Note
Access to this page requires authorization. You can try signing in or changing directories.
Access to this page requires authorization. You can try changing directories.
This article outlines the steps to create protected data source connections for data profiling and data quality scans in Microsoft Purview.
Virtual networks and private endpoints enhance the security and isolation of Azure resources. Virtual network protected endpoints let you access Azure services while keeping traffic on the Azure backbone network. Private endpoints go further by assigning a private IP address in your virtual network, so all traffic stays within the network and doesn't use the public internet. Virtual network protected endpoints and private endpoints are essential when security and network isolation are critical, because they minimize exposure to threats from the public internet.
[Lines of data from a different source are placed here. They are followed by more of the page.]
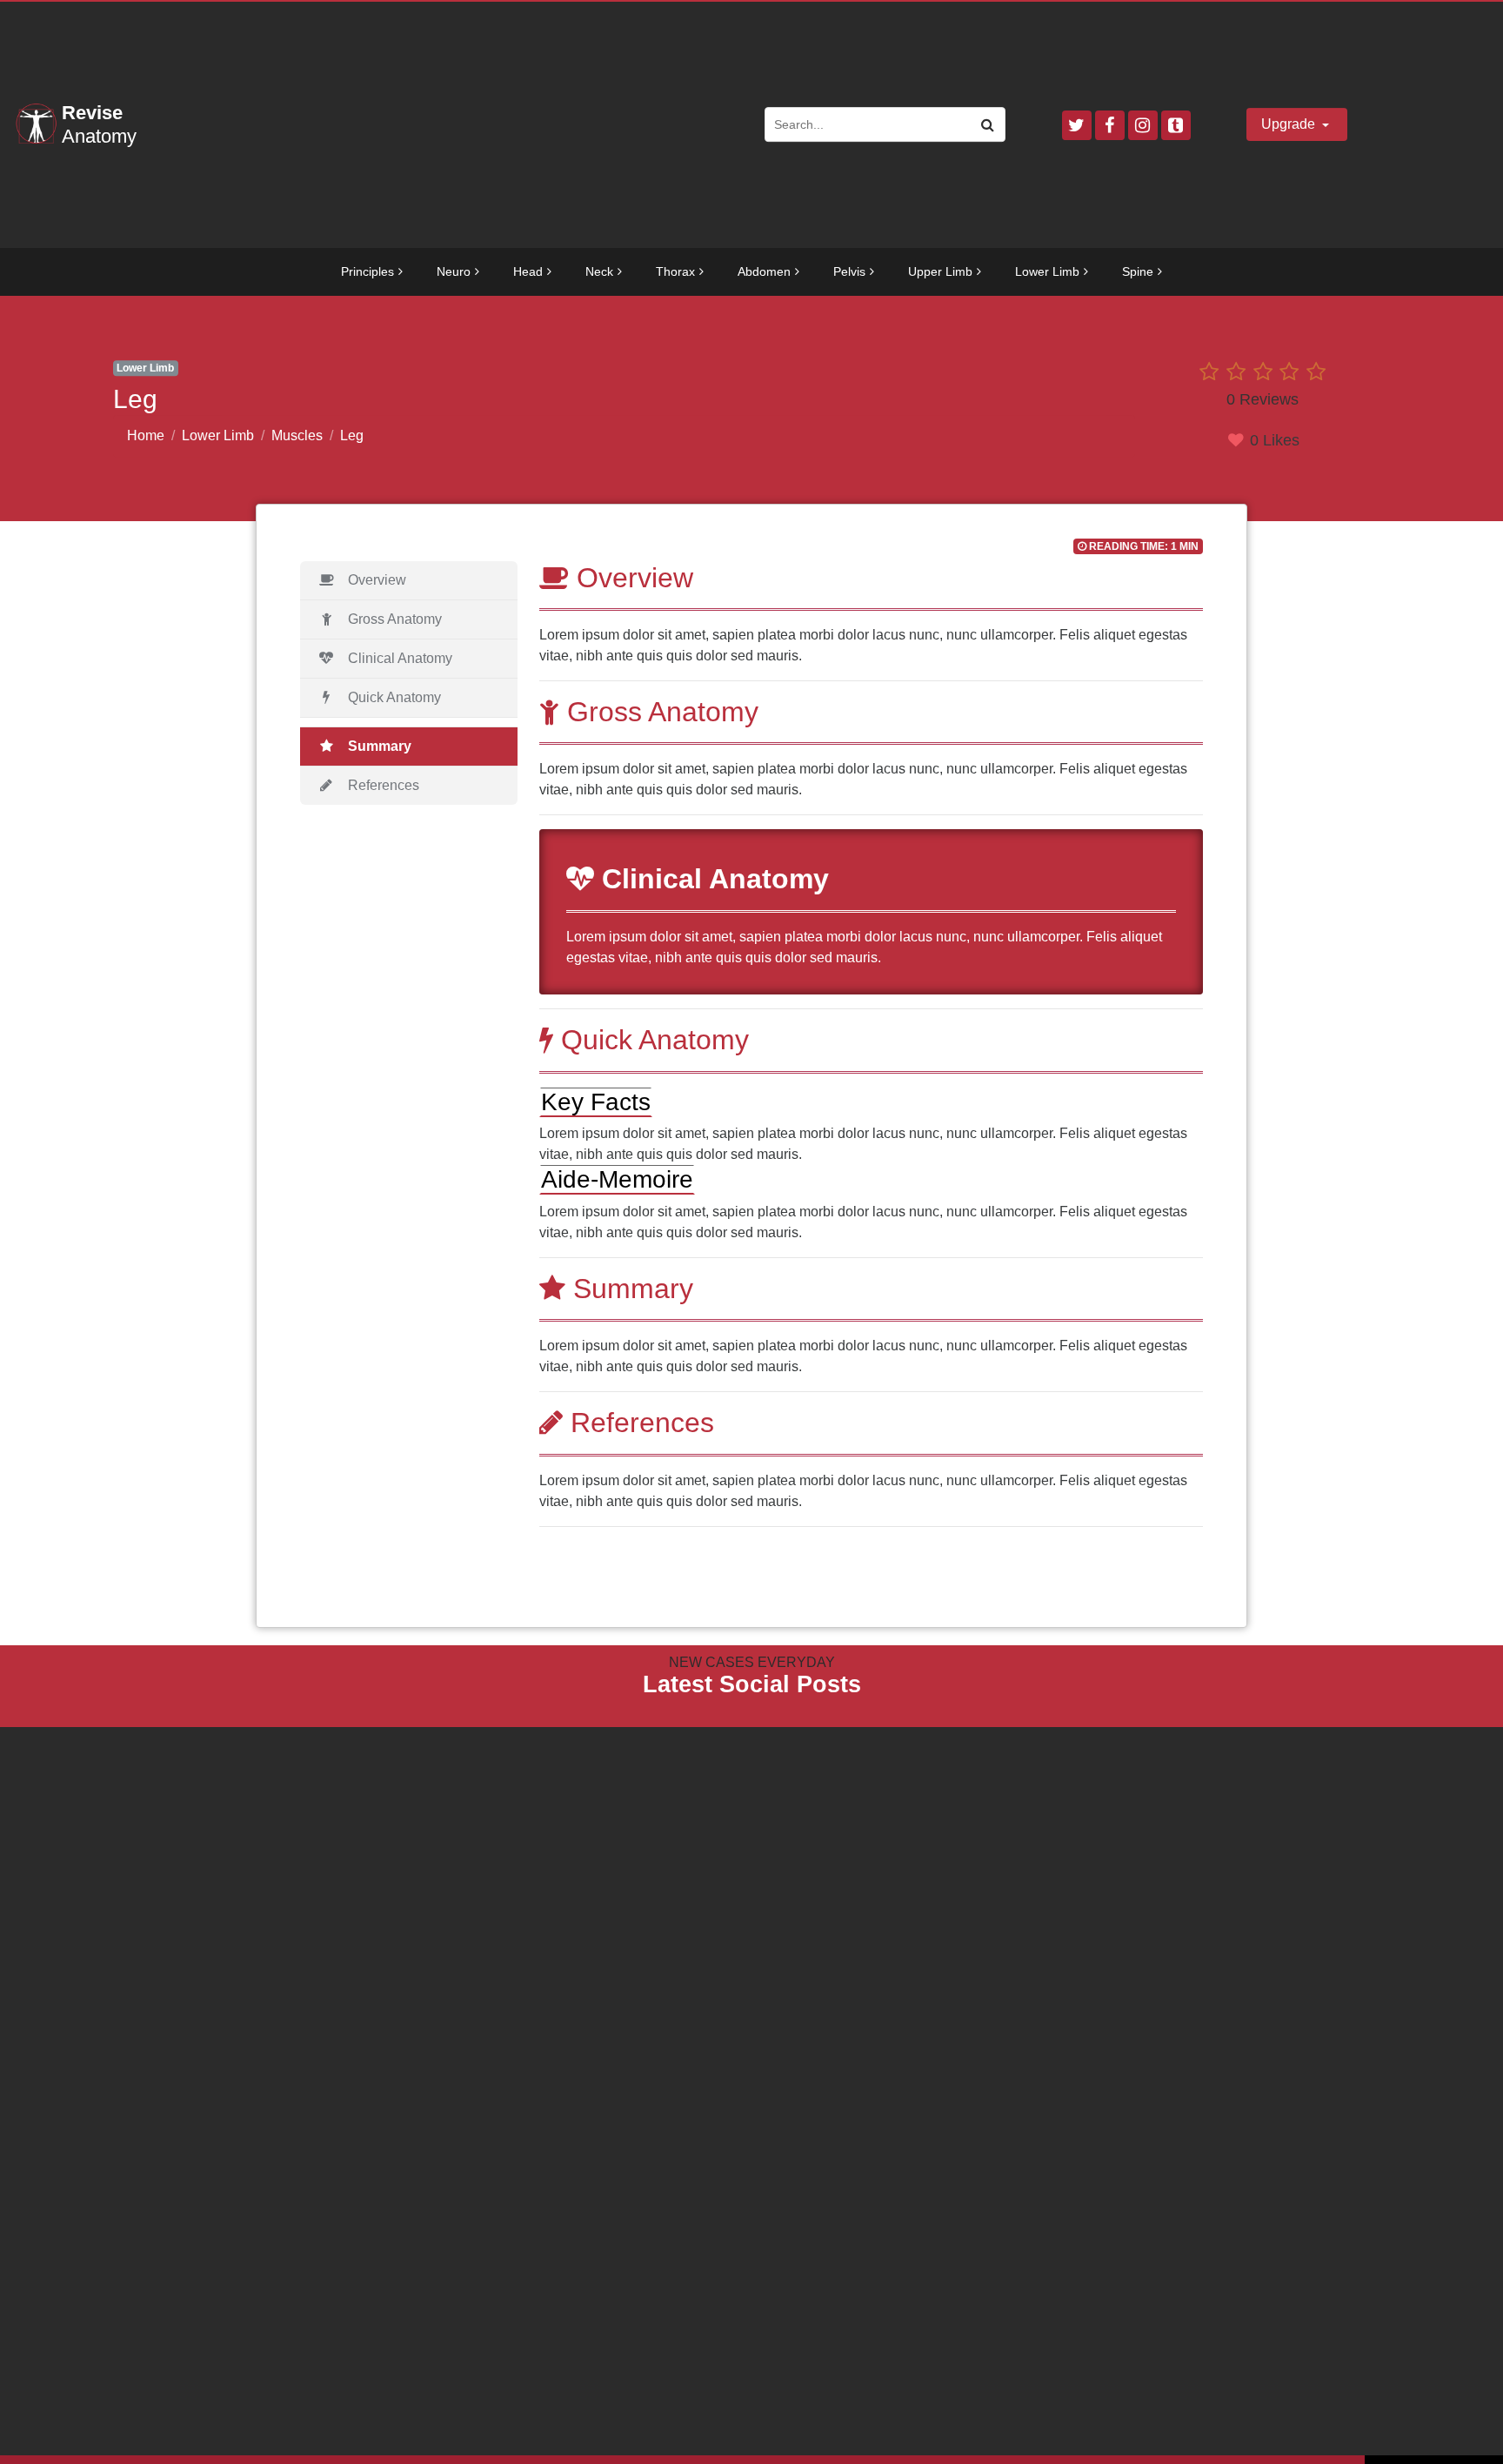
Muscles (297, 435)
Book (91, 1737)
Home (145, 435)
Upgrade (1290, 124)
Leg (352, 435)
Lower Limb (218, 435)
Review user permission requirements
You need the following permissions to set up managed virtual networks for data quality:
- Compute provision – Governance Domain Owner
- Managed private endpoint creation - Governance Domain Owner
- Private endpoint approval – Owner of the Azure storage source
Caution
Compute and managed private endpoint connections are shared across all governance domains in the same Purview account. These connections are shared per region and data source.
Manage virtual network provisioning
Data Governance Administrators can provision a virtual network compute ___location in supported Azure regions. To provision a compute ___location, go to Settings > Unified Catalog > Virtual network in the Unified Catalog Admin page. Select a region from the Region dropdown. Regions that are already set up are greyed out.
Deleting a configured region removes all associated data quality connections linked to that region's virtual network across business domains. To delete a region, select X on the region's row. You can't delete a region while it's being provisioned. Provisioning has three stages: Provisioning, Completed, and Available.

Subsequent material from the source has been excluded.